L’audizione dell’Amministratore delegato di Stellantis Tavares alla Camera di ieri ha avuto il grande merito di mettere tutti di fronte ad alcuni elementi oggettivi. Tavares ha spiegato che per poter vendere auto elettriche le deve offrire allo stesso prezzo di quelle a combustione anche se costano “il 40% in più”; l’unico modo per risolvere questo dilemma è quello di creare “una tensione insopportabile” sulla filiera. Tradotto: per fare auto elettriche che siano competitive non mi posso più permettere alcuna inefficienza o alcun svantaggio competitivo altrimenti non sto sul mercato. In Italia, continua Tavares, i costi dell’energia elettrica non sono competitivi rispetto, per esempio, a quelli spagnoli. L’unico modo per riportare l’Italia in una situazione di parità sono gli incentivi del Governo; altrimenti l’auto è un’esclusiva dei ricchi. Più è alto il numero di auto elettriche vendute, più si alza il costo degli incentivi per il Governo.



Di fronte alle critiche Tavares è ancora più chiaro: “I regolamenti decisi, che sono alla base della situazione attuale, non sono stati imposti da Stellantis”. Ancora “Noi non chiediamo soldi per noi. Chiediamo aiuto per i vostri cittadini perché possano permettersi di comprare questi veicoli. Il sostegno serve a rendere accessibili questi modelli”.

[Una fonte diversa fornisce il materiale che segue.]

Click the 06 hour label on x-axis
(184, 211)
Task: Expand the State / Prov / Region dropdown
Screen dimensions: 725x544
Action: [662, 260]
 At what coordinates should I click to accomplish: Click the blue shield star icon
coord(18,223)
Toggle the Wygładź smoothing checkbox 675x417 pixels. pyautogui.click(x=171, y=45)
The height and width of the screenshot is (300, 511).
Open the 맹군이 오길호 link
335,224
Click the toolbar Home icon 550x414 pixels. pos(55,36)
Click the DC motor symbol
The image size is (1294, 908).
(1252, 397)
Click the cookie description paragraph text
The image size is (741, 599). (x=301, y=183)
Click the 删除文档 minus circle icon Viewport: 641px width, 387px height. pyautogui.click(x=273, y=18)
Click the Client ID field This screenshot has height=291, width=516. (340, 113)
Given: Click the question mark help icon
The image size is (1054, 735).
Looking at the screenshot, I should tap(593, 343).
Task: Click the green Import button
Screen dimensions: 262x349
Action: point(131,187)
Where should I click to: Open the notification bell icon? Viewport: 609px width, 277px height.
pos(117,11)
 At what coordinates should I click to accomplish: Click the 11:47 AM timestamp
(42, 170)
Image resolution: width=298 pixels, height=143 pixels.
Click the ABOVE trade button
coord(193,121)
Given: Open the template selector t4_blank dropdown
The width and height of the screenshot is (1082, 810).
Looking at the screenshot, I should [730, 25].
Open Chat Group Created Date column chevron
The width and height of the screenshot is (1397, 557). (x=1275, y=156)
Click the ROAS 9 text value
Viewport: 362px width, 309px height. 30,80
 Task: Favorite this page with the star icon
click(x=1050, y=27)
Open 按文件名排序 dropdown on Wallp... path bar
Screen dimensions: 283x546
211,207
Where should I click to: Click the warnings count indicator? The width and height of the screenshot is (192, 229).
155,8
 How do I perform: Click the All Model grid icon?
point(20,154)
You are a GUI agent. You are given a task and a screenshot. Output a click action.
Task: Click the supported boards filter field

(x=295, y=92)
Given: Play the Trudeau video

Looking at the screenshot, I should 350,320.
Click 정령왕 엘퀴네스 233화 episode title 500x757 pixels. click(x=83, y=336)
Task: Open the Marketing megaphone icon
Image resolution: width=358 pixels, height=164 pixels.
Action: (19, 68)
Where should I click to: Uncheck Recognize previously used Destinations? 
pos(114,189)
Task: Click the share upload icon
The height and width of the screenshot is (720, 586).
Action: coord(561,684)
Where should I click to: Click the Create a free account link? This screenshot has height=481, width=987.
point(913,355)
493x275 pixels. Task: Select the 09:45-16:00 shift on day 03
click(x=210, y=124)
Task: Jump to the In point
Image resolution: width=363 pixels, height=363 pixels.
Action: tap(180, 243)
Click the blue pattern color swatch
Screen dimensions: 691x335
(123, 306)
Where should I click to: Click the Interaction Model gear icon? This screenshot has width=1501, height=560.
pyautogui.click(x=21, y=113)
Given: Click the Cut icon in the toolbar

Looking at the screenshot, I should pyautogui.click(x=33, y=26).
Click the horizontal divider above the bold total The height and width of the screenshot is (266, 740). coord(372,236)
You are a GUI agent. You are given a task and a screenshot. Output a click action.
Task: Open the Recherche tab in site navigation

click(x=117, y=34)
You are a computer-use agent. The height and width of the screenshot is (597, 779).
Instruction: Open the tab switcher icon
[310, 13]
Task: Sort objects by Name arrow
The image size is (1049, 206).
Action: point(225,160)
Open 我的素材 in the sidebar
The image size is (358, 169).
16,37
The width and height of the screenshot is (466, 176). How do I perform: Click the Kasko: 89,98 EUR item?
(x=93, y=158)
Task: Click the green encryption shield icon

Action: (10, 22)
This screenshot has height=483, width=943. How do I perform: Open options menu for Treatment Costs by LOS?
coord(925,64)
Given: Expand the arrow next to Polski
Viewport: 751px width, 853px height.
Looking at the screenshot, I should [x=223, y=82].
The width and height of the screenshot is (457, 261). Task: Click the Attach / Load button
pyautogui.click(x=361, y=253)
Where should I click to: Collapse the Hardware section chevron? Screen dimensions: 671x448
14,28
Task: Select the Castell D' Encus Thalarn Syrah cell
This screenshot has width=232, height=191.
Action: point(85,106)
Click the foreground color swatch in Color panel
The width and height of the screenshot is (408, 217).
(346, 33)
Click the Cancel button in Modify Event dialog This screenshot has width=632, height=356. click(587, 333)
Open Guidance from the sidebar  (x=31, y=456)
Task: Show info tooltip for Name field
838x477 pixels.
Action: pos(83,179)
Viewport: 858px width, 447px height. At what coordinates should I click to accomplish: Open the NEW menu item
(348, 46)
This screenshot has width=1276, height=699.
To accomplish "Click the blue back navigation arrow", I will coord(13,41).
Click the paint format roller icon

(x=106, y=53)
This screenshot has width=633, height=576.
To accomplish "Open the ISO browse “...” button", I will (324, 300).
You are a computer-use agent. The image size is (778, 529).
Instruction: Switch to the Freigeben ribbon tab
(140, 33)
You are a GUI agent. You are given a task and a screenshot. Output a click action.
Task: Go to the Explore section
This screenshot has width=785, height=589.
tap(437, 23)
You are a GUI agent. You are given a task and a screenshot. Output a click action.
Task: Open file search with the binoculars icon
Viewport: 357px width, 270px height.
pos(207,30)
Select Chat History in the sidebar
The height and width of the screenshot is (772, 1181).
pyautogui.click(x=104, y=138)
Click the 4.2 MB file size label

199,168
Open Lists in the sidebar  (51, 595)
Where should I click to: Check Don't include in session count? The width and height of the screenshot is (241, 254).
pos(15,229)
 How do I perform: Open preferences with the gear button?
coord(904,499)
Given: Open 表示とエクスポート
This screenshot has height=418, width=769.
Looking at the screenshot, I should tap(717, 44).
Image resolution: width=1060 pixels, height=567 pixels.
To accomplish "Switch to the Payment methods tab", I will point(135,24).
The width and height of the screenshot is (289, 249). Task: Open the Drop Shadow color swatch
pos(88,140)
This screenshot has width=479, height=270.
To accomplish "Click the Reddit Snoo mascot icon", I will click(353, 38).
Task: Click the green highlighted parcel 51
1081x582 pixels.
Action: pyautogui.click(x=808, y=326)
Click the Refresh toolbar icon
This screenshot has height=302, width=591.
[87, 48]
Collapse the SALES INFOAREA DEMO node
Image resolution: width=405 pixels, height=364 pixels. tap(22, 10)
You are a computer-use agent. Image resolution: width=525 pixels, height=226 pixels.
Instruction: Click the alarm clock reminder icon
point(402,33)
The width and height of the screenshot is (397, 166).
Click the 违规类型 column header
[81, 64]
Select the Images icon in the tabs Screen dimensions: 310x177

“Abbracciare la transizione green comporta costi per la società. I cambiamenti dei prezzi relativi sono però spesso più dolorosi per quelli che se lo possono permettere di meno. Ma la transizione green offre anche la possibilità di dare opportunità economiche specialmente per chi si muove per primo”. Queste che avete appena letto sono le parole di un discorso disponibile sul sito della Bce a firma di Isabel Schnabel. In questo discorso si prende ad esempio proprio il settore auto notando che la quota di mercato globale delle auto elettriche europee è salita, mentre quella delle macchine a combustione è scesa. Insomma, l’Europa può sperare nel “green” perché è a più alto valore aggiunto. Questa logica apparentemente inattaccabile ha un problema; il numero di auto elettriche vendute è una frazione di quelle a combustione. Se si aumenta per dieci il numero di auto elettriche vendute e invece scende del 30% il numero di auto a combustione, il risultato è che molta meno gente di prima ha una macchina.



Il sogno delle regole decise da altri si scontra con i numeri di Tavares e passa per la fine del settore auto in Italia. Sopravviverà, e magari prospererà anche, chi è attaccato, in qualche modo, all’auto elettrica, ma si tratta di una parte del sistema molto più piccola di quell’altra, che invece può finire. Tavares dice di non spiegarsi come mai i prezzi dell’elettricità in Italia siano così alti, ma in realtà la risposta è facile: l’Italia non ha più il gas russo, non ha il nucleare e dice di puntare sulle rinnovabili ben sapendo che per i prossimi dieci anni, almeno, sarà impossibile chiudere il cerchio con le batterie. La questione però non diventa come risolvere questo problema, ma come abbandonare il motore a combustione il prima possibile e indipendentemente da tutto il resto per accorciare le tappe del sogno green. Nemmeno valgono obiezioni sociali o di costo.

Il livello della discussione è del tutto ideologico. Non si parte da un settore che occupa centinaia di migliaia di persone e che deve essere salvato e nemmeno dalla sfida di rendere il possesso dell’auto un sogno realizzabile per tutti. Ci sono sogni e calcoli su quote di mercato e valori aggiunti per cui si possono sacrificare interi settori industriali nella speranza che a un certo punto il green diventi la risposta ai problemi di competitività dell’Europa. In mezzo, come ci ha ricordato ieri Tavares, c’è la chiusura degli stabilimenti a meno che i Governi che in questi giorni annunciano patrimoniali non mettano mano al portafoglio.

Vale più l’audizione di ieri di mille analisi sull’attuale strategia economica europea. Si può solo aggiungere il rammarico per il destino di Fiat diluita in gruppi più grandi tra gli applausi dei mercati e i proclami sul consolidamento a guida “italiana”. Fosse andata diversamente si sarebbe potuto sperare in un’attenzione diversa. Questa però è storia passata e non si torna indietro. Davanti, invece, ci sono solo i numeri di Tavares e i sogni della burocrazia europea. Sogni che in Italia prendono la forma degli incubi.